§ **SHORT TASK**
Please write out everything from the line containing "This screenshot has" down to the line containing "Viewport: 1512px width, 789px height." again, replacing "click action" with "tap action" and leaving all else unchanged. Leave the pictures out of your answer.

§ **RECORDS FOR PROCESSING**
►

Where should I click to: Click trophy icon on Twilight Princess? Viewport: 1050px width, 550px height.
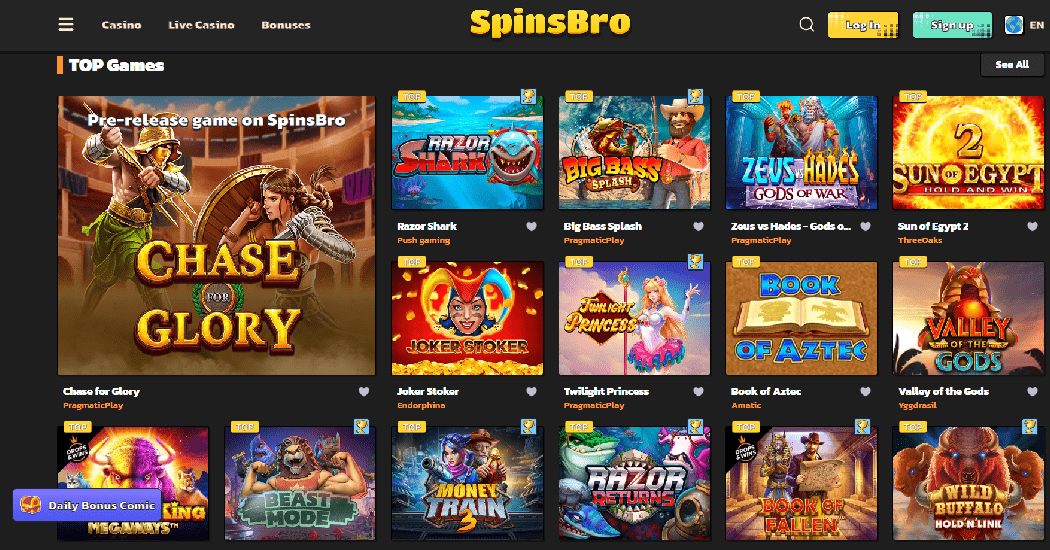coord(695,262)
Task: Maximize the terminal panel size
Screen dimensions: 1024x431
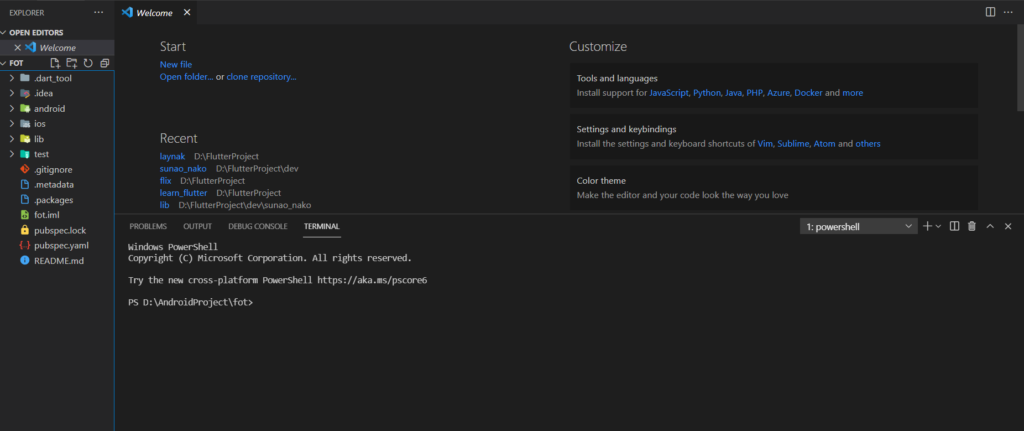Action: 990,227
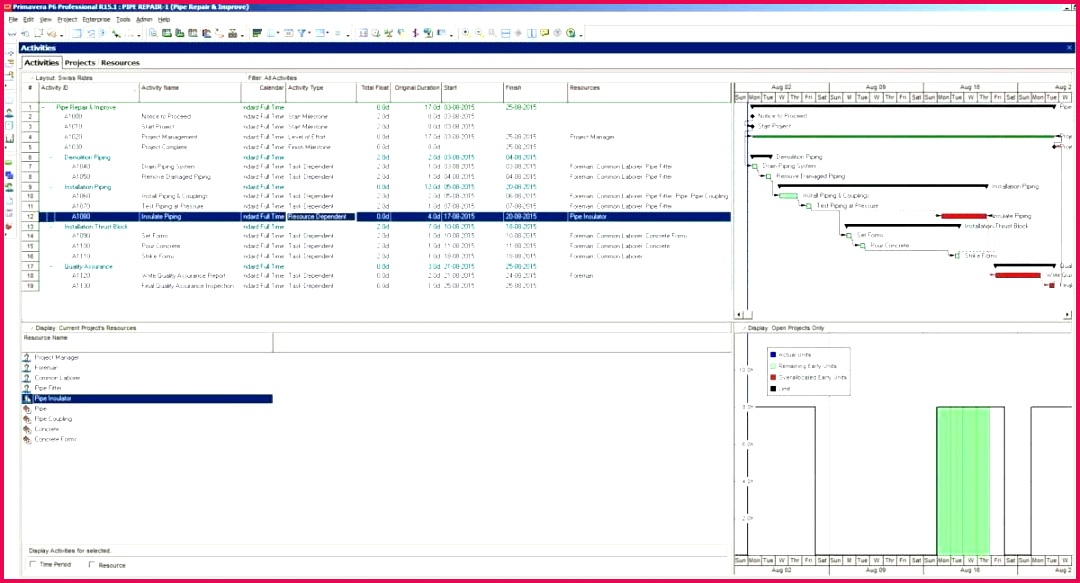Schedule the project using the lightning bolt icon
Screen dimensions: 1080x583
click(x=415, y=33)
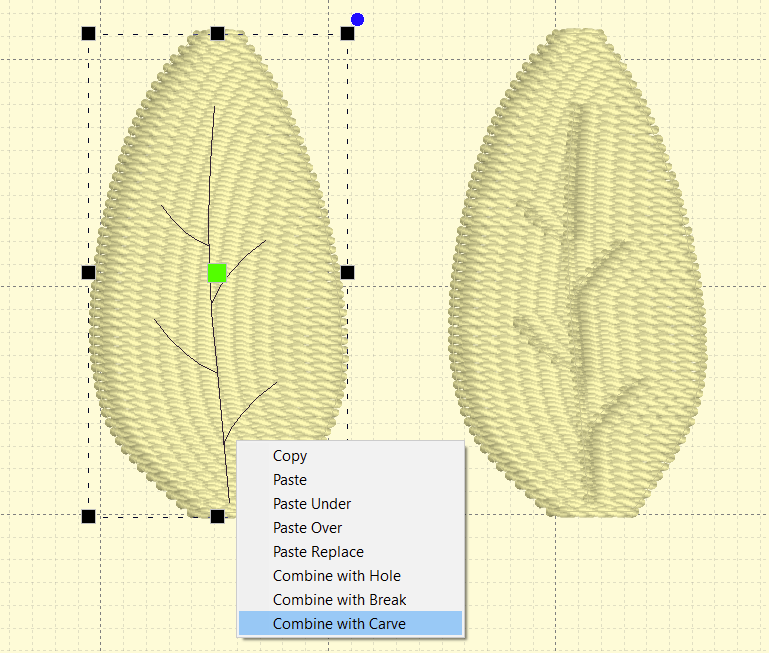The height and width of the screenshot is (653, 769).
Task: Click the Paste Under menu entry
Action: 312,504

◄
►

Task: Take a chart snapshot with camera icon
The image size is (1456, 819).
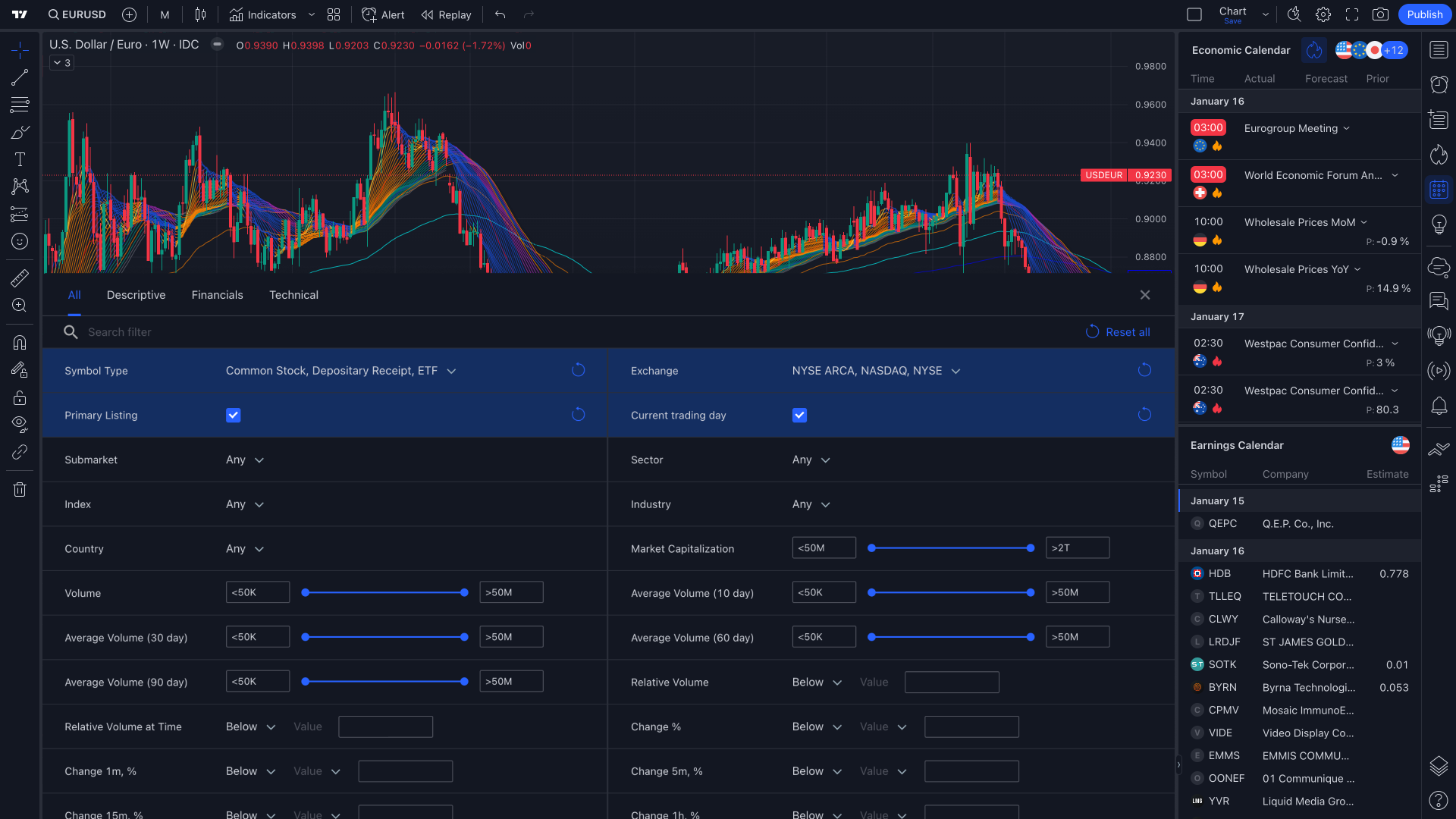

◄
►

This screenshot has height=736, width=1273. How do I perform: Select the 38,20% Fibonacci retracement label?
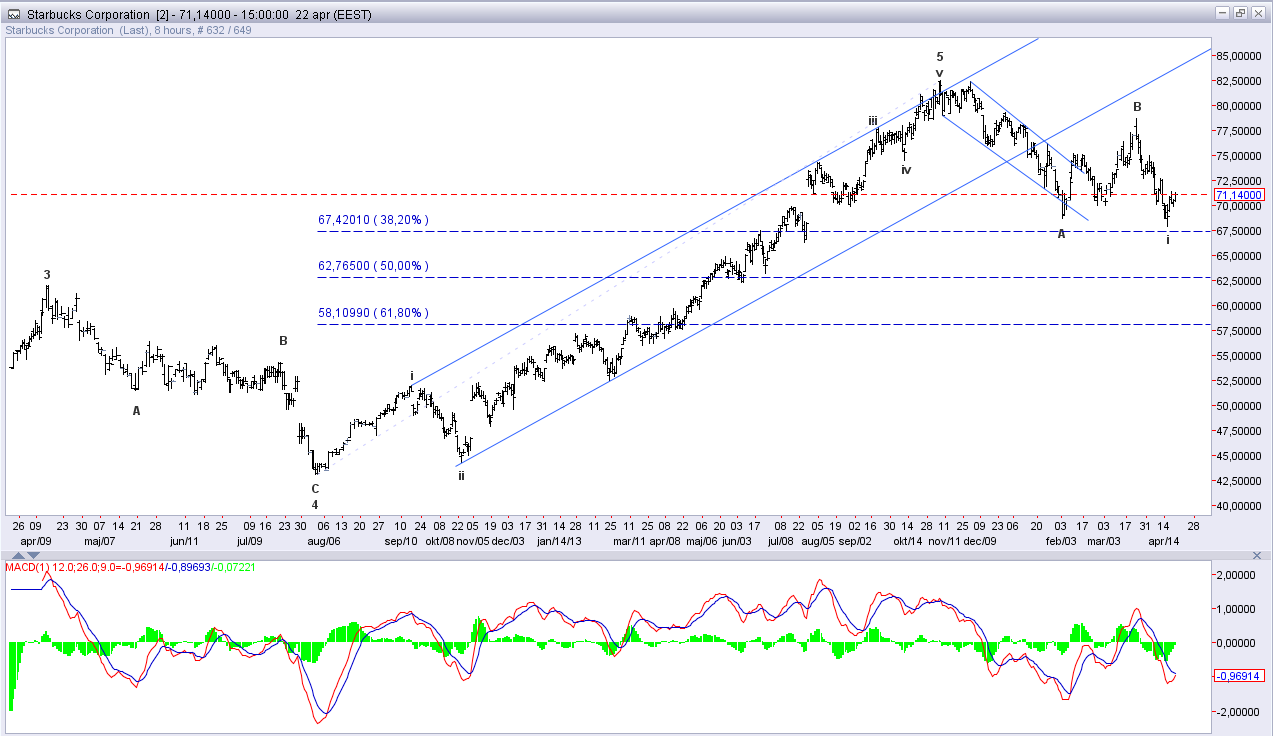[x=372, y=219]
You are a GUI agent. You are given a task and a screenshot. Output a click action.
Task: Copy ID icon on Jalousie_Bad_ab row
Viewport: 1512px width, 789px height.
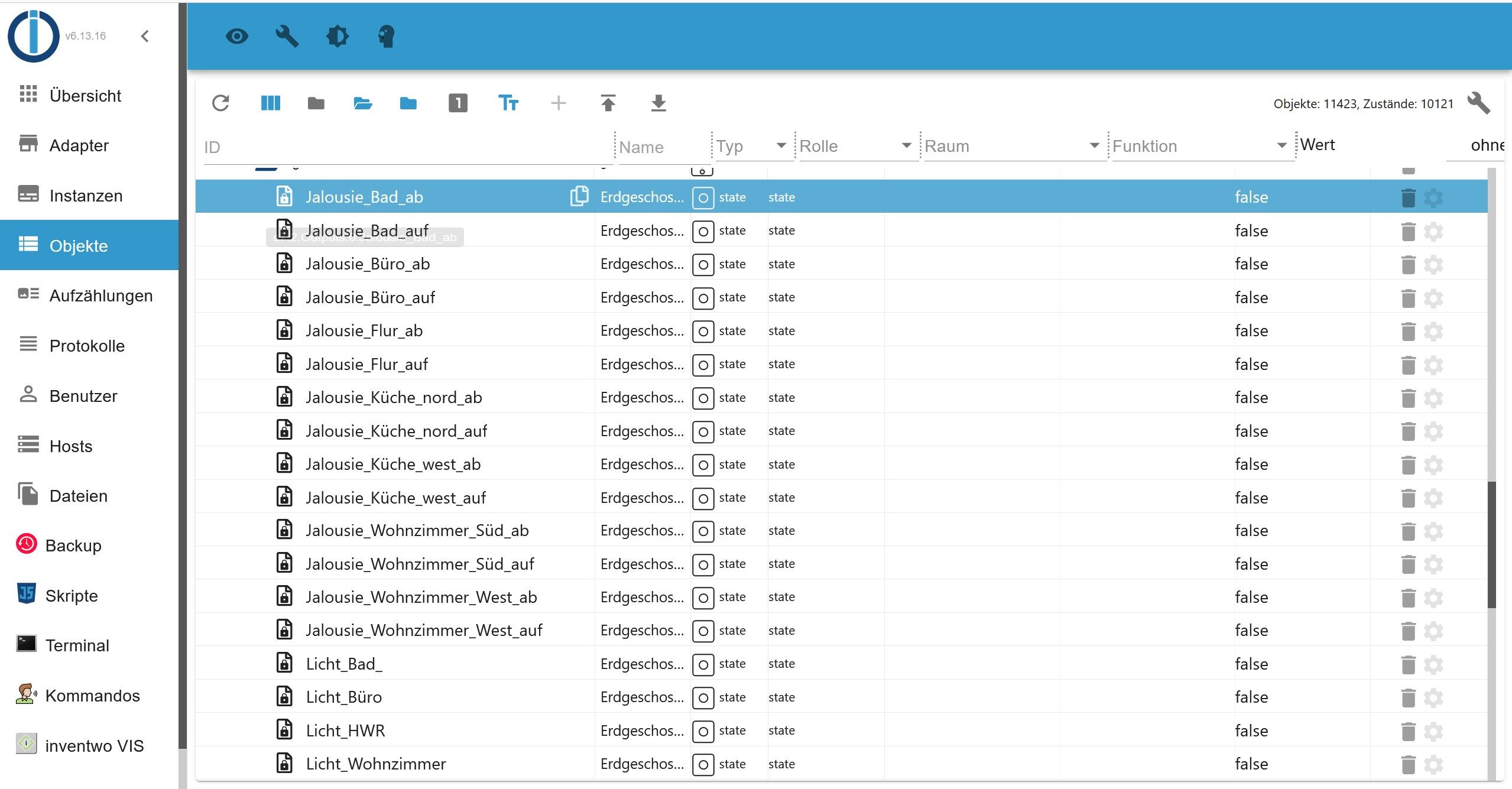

◄

§ **WORKED SOLUTION**
This screenshot has height=736, width=1273. How do I perform: Select the 38,20% Fibonacci retracement label?
[x=372, y=219]
You are a GUI agent. You are given a task and a screenshot. Output a tap action.
Task: Copy ID icon on Jalousie_Bad_ab row
Viewport: 1512px width, 789px height.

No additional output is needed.